* [QUOTED TEXT]
2 starsBoy, does Brian Cox ever ham it up in the wartime bio-drama Churchill! For that matter, so does everyone else involved, from director Jonathan Teplitzky, who is never able to put the brakes on Cox’s Shakespeareian histrionics, to first-time screenwriter Alex von Tunzelmann, whose anything-but-subtle script declares its beats with the nuance of a sledgehammer. Even Lorne Balf's orchestral score continually swoops in to remind us we’re watching something very important.

Yet, despite all the theatrics, and melodramatic hullabaloo, we’re hard-pressed to find anything interesting to latch onto in Teplitzky’s film that covers the flawed titular British Prime Minister’s final days leading up to the allied invasion of Normandy in the closing months of World War II. It’s just not a very fun film to watch, nor does von Tunzelmann’s script get much of the history correct. Sadly, the loser in all this is not the viewer, but instead, Sir Winston Churchill himself, whose beguiling legacy will, again, be forced into cold storage until the next film comes along hoping for a more weighty resonance.

The film opens D-Day minus three, or three days before Operation Overlord. Von Tunzelmann tells us that Churchill was so vehemently opposed to the invasion of Normandy as planned and headed by Generals Eisenhower (John Slattery) and Montgomery (Julian Wadham), that he resorted to belligerence and shouting matches with his commanders and even went so far as to develop plans of his own. Naturally, his poor wife Clementine takes the brunt of his ire and Miranda Richardson rises with what might be the best performance of the lot as a woman of strength, beauty and distinction. Her “Clemmie” is undoubtedly the strongest member of the Churchill household.

Von Tunzelmann gives us the lesser-explored side of the Prime Minster who struggled with personal demons that continued to haunt him decades after his miserable failure at Gallipoli during World War I. Faced with bouts of deep depression and a wicked drinking habit, Churchill foundered in his own self-doubt at a moment when the fate of the world depended on him most.

* [SET PROBLEM]
Write out the part of the Churchill film review starting at "The film opens" and ending at "the Churchill household.", word for word. The data that comes next is not needed.

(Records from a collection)
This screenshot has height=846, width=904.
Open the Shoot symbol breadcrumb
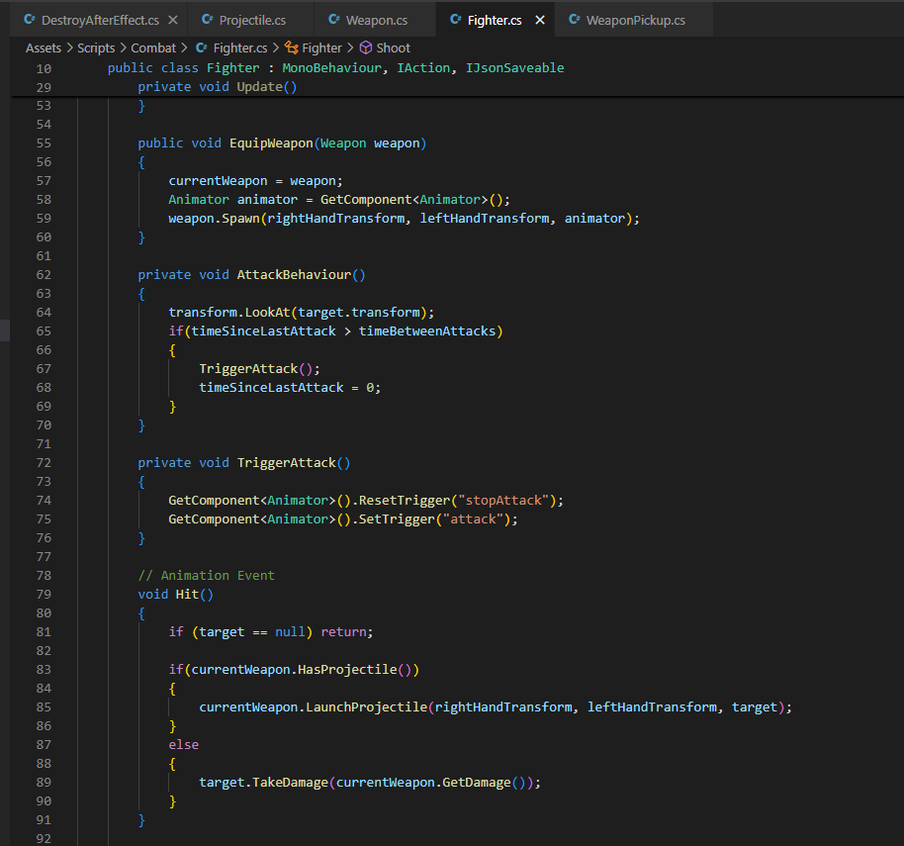(x=393, y=47)
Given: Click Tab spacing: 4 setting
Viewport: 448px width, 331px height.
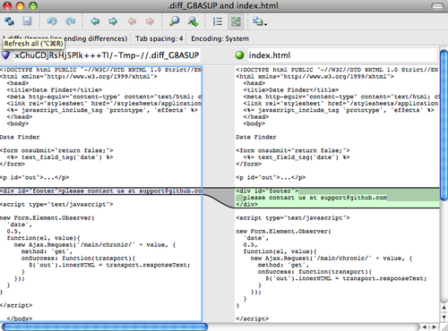Looking at the screenshot, I should tap(159, 38).
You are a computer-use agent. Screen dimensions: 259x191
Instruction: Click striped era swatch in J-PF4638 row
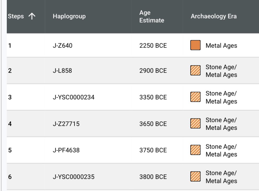coord(196,150)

* [SOLUTION TO THIS EXERCISE]
The film opens D-Day minus three, or three days before Operation Overlord. Von Tunzelmann tells us that Churchill was so vehemently opposed to the invasion of Normandy as planned and headed by Generals Eisenhower (John Slattery) and Montgomery (Julian Wadham), that he resorted to belligerence and shouting matches with his commanders and even went so far as to develop plans of his own. Naturally, his poor wife Clementine takes the brunt of his ire and Miranda Richardson rises with what might be the best performance of the lot as a woman of strength, beauty and distinction. Her “Clemmie” is undoubtedly the strongest member of the Churchill household.